Dimensionality: Construct validity in tools like the Brief Pain Inventory (BPI) is confirmed through factor analysis, which differentiates between pain intensity and pain interference.

Content Validity: Expert Judgment Required

For accurate study data, you need a tool that correctly & comprehensively measures the outcome of interest (concept). If a tool measures your outcome of interest accurately it has strong validity. If it measures that outcome consistently, it has high reliability.

For now, let’s focus on validity.

Again, validity is how well a research tool measures what it is intended to measure. 

The four (4) types of validity are 1) face, 2) content, 3) construct, & 4) criterion-related. Click here to read my blog on face validity–the weakest type. Now, let’s step it up a notch to content validity.

Content validity is the comprehensiveness of a data collection survey tool. In other words, does the instrument include items that measure all aspects of the thing (concept) you are studying–whether that thing be professional quality of life, drug toxicity, spiritual health, pain, or something else.

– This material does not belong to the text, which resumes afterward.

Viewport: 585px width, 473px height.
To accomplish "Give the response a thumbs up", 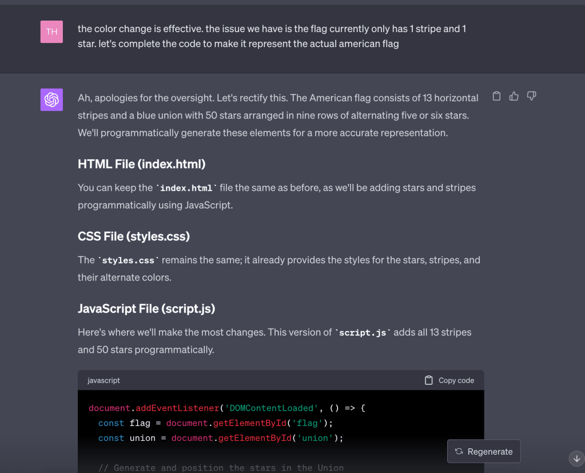I will coord(514,96).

When you find a tool that you want to use, look for documented content validity. Content validity means that the tool creators:

  • 1) adopted a specific definition of the concept they want to measure,
  • 2) generated a list of all possible items from a review of literature and/or other sources,
  • 3) gave both their definition and item list to 3-5+ experts on the topic, &
  • 4) asked those experts independently to rate how well each item represents the adopted concept definition (or not). Often experts are asked to evaluate item clarity as well.

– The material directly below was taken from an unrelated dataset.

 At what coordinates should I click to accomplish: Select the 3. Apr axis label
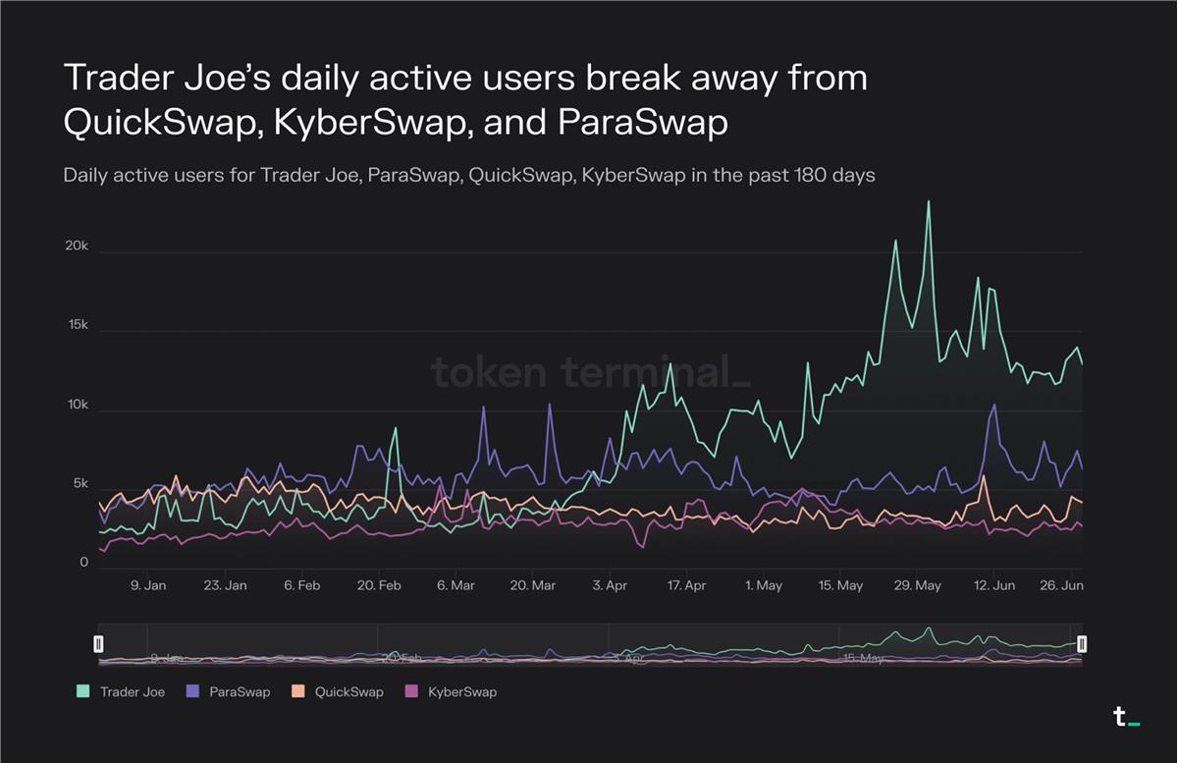click(610, 585)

When a majority of the expert panel agrees that an item matches the definition, then that item becomes part of the new tool. Items without agreement are tossed. Experts may also edit items or add items to the list, and the tool creator may choose to submit edited and new items to the whole expert panel for evaluation.

Optionally tool creators  may statistically calculate a content validity index (CVI) for items and/or for the tool as a whole, but content validity is still based on experts’ judgment. Some tool authors are just more comfortable with having a number to represent that judgment. An acceptable CVI > 0.78; the “>” means “greater than or equal to.” (Click here for more on item & scale CVIs. )

When reading a research article, you might see content validity reported for the tool. Here’s an example: Content…validity of the nurse and patient [Spiritual Health] Inventories…[was] based on literature review [and] expert panel input….Using a religious-existential needs framework, 59 items for the nurse SHI were identified from the literature with the assistance of a panel of theology and psychology experts…. Parallel patient items were developed, and a series of testing and revisions was completed resulting in two 31-item tools (p. 4, Highfield, 1992).

For more, check out this  quick explanation of content validity: 3 minute YouTube video. If you are trying to establish content validity for your own new tool, consult a mentor and a research text like Polit & Beck’s Nursing research: Generating and assessing evidence for nursing practice.

Critical thinking: What is the difference between face and content validity? How are they alike. (Hint: check out the video.) What other questions do you have?